The theme of teamwork came up often for our students, and that was one of our 3 core values that they came up with (the others being respect and communication). Nikhil talked about how pulling up the sails were a significant challenge for him, but “the good part is that we were all pulling together.” Adam said “The experience of over time being able to come together as a team, as a crew, was really neat.”
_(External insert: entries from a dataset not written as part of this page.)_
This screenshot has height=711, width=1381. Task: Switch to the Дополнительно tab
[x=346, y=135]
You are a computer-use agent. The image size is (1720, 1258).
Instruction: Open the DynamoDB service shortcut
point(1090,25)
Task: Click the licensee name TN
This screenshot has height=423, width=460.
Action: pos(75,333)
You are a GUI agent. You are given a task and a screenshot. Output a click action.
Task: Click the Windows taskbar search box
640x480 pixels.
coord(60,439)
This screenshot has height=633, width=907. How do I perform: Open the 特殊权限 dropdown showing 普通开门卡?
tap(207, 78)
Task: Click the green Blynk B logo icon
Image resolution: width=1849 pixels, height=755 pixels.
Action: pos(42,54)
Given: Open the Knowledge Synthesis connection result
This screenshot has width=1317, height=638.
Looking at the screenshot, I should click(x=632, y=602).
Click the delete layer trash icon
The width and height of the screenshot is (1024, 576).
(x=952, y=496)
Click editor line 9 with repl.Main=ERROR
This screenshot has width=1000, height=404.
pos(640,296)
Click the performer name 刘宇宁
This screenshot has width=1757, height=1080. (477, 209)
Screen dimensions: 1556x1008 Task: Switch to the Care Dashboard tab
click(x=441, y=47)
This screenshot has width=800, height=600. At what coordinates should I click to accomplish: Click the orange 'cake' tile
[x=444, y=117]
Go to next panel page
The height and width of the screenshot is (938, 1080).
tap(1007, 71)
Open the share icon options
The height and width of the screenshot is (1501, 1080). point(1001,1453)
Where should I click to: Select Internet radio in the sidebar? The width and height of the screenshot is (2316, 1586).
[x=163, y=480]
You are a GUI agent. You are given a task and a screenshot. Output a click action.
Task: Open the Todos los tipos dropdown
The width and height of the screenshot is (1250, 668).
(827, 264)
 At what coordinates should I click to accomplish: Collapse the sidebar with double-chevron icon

Chores were a regular and ongoing part of their days, which included not only raising and lowering, and furling sails, but also boat checks, swabbing the decks, cleaning the heads (toilets, that is), helping raise and lower the anchor (a very dirty business for whoever went below to deal with the muddy anchor chain), setting up and cleaning up meals, getting up in the middle of the night to do night watch, and generally being ready and willing to jump up and offer help whenever asked. Nick said what he came away with is the realization that in spite of the challenges, “at the end of the day I was able to accomplish everything I was asked to do.” Eventually they did tasks without being asked; they just noticed what needed to be done and asked if they could help. Trust us, they worked very hard; those sails are incredibly huge and heavy. We have minimal ability to download pictures unfortunately, but here are some:
But we also got to do fun activities on board and off, including snorkeling at Norman Island (the basis for Treasure Island), hiking, going out on the bowsprit and climbing up the shrouds up the main mast. Sushila said the mast climb was the most exciting and challenging for her, and noted “the view took your mind from thoughts of fear of heights.” Alyssa also said climbing the mast was one of her favorite parts. When she went out on the bowsprit she actually lost her footing and fell through the netting (she was tied in to a safety harness), but she smiled and said “I was calm and fine and they helped me back up.” Sometimes just getting to know the boat better was fun. Ian was particularly intrigued by the engine room below, and noted that while “it was cramped, it’s a whole other room, almost seemed like a different ship.”
We are now staying at Cinnamon Bay Campground, and found once we got there that the wifi is temporarily out of service while they upgrade. Needless to say, this makes things a tad difficult, especially writing a blog (which I am now doing near a restaurant in Cruz Bay). Consequently, our blogs are going to be few and far between I’m afraid. I am going to have to end this one as it is time to meet the students and head up to a local grocery store to get food for making our own meals at the campground. Also my (Meg’s) phone doesn’t work there, and Sophie’s phone was dropped in the drink when we were getting loaded onto Roseway. Our students have been able to communicate with their parents, luckily, so we will just make do.
We did laundry today then toured at a sugar mill ruins, and tomorrow we hike up into the hills above our campground. It is gorgeous down here, and nice and warm.